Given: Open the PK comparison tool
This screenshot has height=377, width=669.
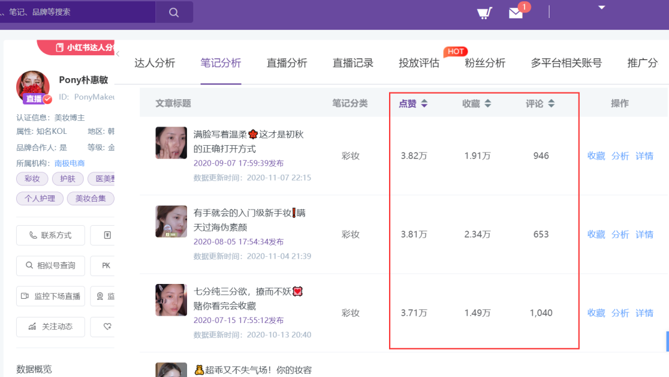Looking at the screenshot, I should tap(104, 265).
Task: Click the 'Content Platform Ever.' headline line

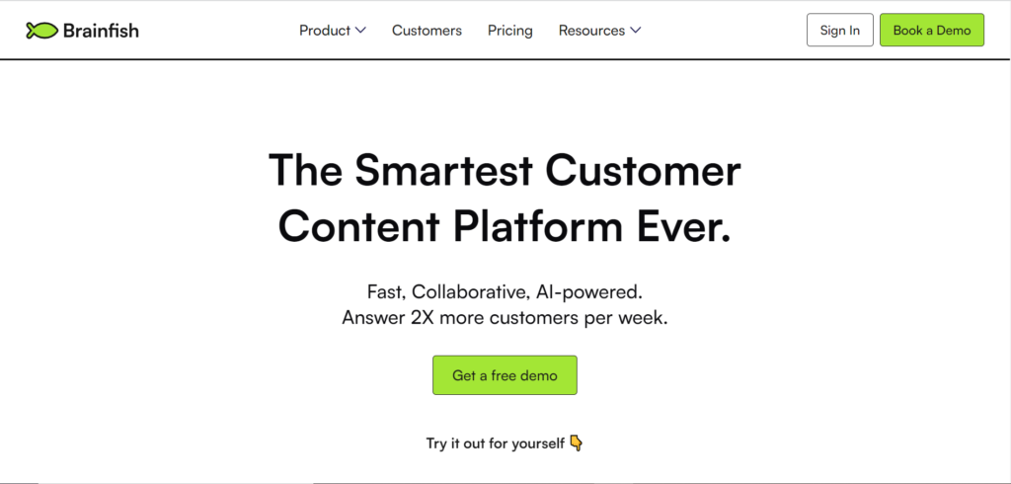Action: (505, 227)
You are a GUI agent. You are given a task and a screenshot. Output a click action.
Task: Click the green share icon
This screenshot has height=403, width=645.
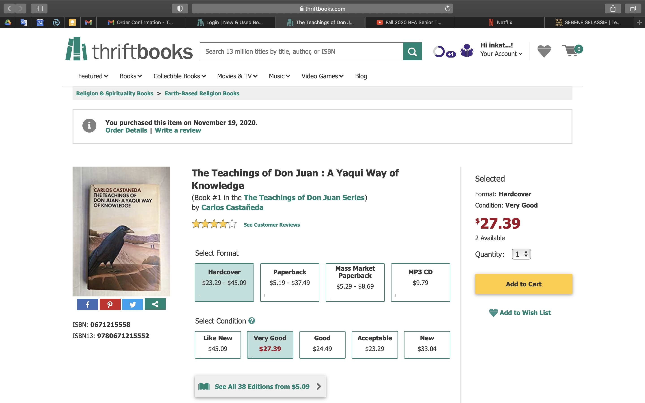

--- REQUIRED TASK ---
Rewrite the rows above with "green share icon" replaced by "green share button" and everything else left unchanged, omitting the pictures.

--- SOLUTION TO THE EXERCISE ---
Given: Open the PK comparison tool
This screenshot has height=377, width=669.
Looking at the screenshot, I should tap(104, 265).
Task: Click the 'Content Platform Ever.' headline line

Action: (505, 227)
You are a GUI agent. You are given a task and a screenshot. Output a click action.
Task: Click the green share button
This screenshot has height=403, width=645.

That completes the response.